_ABOUT THIS EXERCISE_. Search the listing for the string "Screen" and copy every line that contains it.

_DATA TO PROCESS_.
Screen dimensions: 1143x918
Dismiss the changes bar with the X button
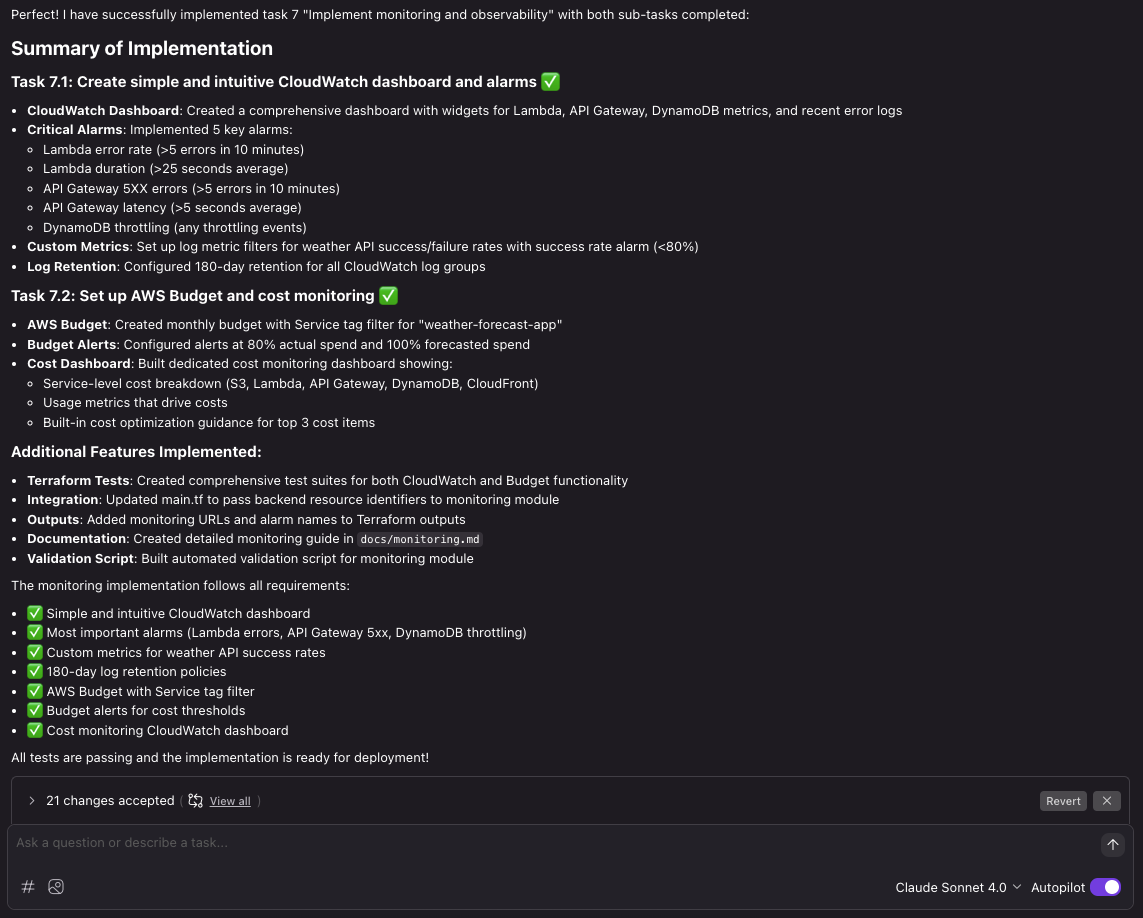[x=1107, y=801]
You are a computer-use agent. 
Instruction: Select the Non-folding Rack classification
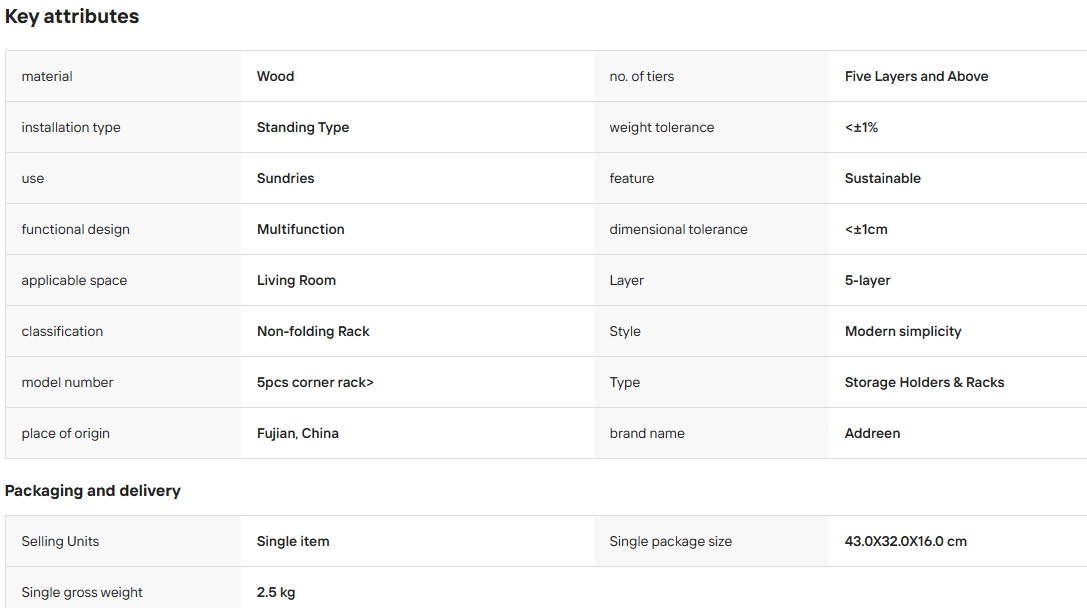pos(313,331)
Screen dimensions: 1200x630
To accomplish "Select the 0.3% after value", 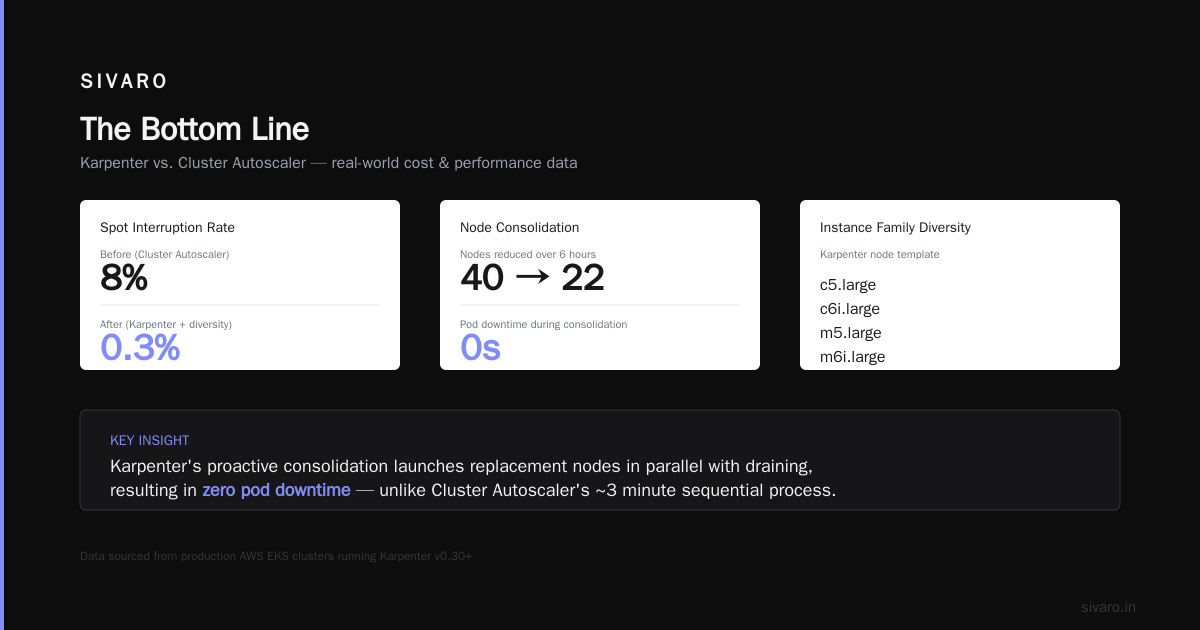I will click(140, 347).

_SOLUTION TO THE EXERCISE_.
Screen dimensions: 1143x918
Screen dimensions: 1200x630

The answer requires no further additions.